Rock of Exile: A Narrative of Tristan da Cunha by D. M. Booy was written in 1957, just four years prior to the eruption yet after the visit by Prince Philip, Duke of Edinburgh. I have seen many editions of this book for sale and wanted a crisp, unfrayed and vibrant dust jacket. Fifteen pages of photos accompany thirty chapters which deal with island life at that time.
The Glass Island: The Story of Tristan da Cunha by Nancy Hosegood was published in 1964 and depicts the volcano eruption on its cover. The slightest of the three books at 192 pages, it devotes its first half to island history “Before the Volcano” yet from page 103 on to chapters entitled “The Volcano” and “After the Volcano”. Black-and-white photos are included.
The following two books are later imprints which deal with British overseas possessions. The first is The Teatime Islands: Journeys to Britain’s Faraway Outposts by Ben Fogle from 2003. I have an autographed edition:
Fogle was like Simon Winchester in his own travel account Outposts: Journeys to the Surviving Relics of the British Empire, yet limited his travels to overseas islands only: Tristan da Cunha, BIOT, St. Helena, Falkland Islands, Pitcairn Island and Ascension. His generous colour photos showed many Tristanians whom I now know as friends.

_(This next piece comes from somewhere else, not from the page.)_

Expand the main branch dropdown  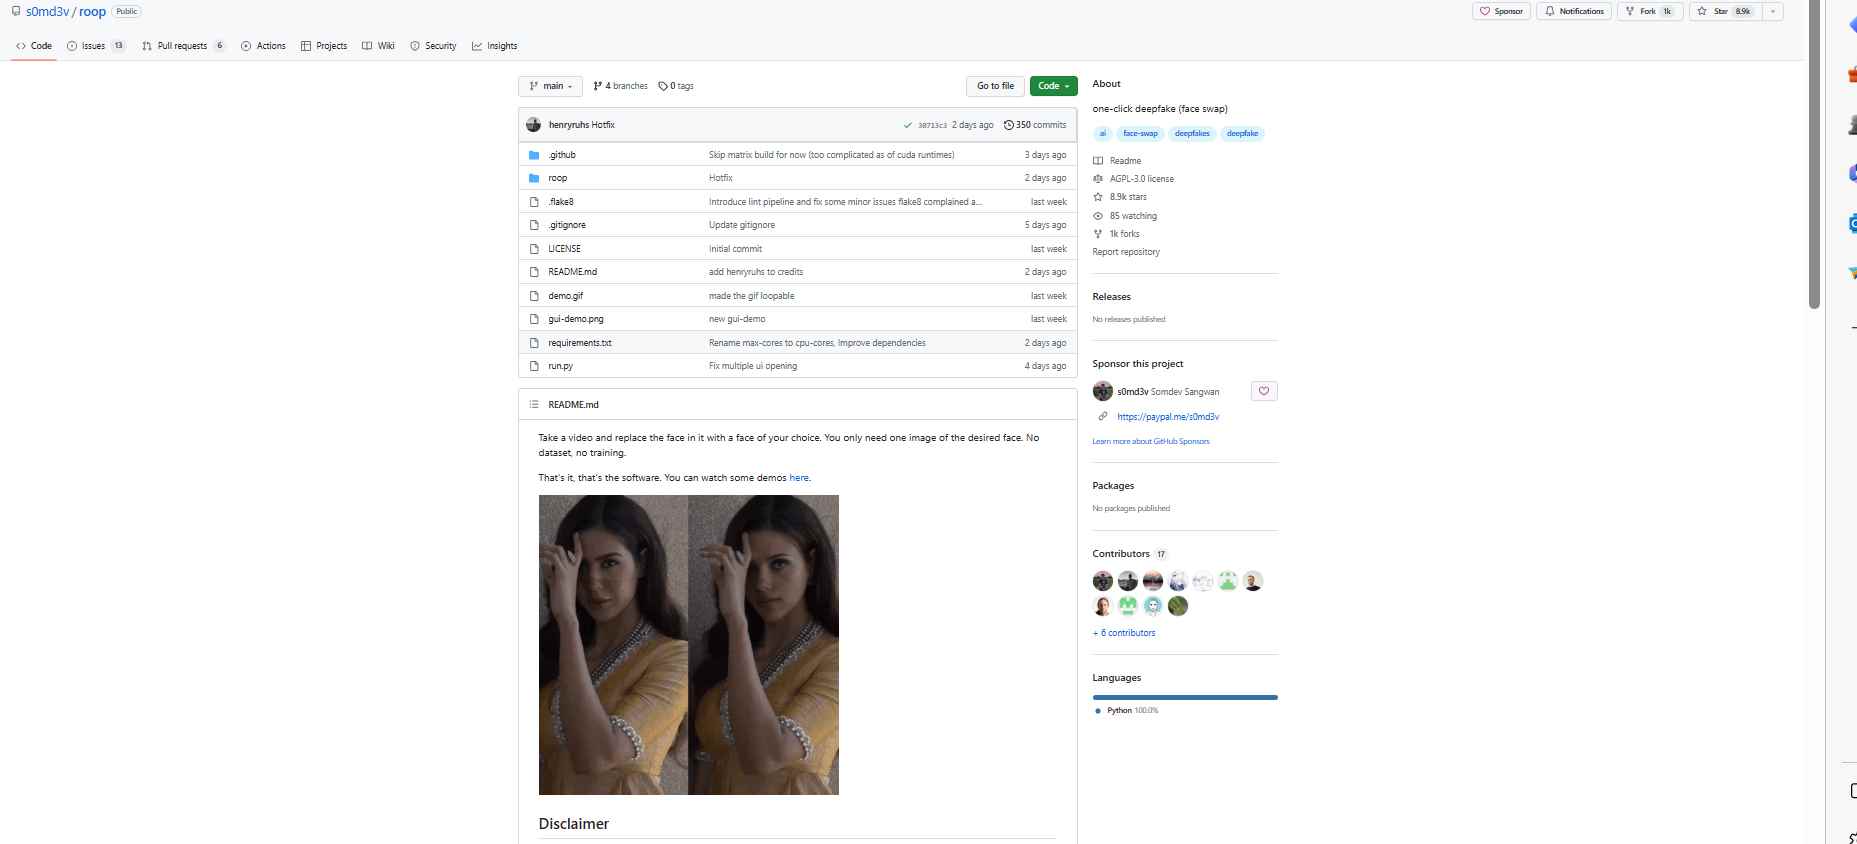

On my second visit to Tristan in 2017 I found Cycling Across the South Atlantic: An Oceanic Odyssey with a Bicycle by Simon Levell (2016) in the museum, which is part of the island’s Tourism Centre. There were no copies for sale:
I took note of the publication information inside and wrote to the publisher, but didn’t hear back. While I was managing my E-mailbox last year I discovered my three-year-old correspondence and wrote to the publisher again. This time I received a reply which put me in touch with the author himself. Simon Levell autographed his book of biking tales across the South Atlantic.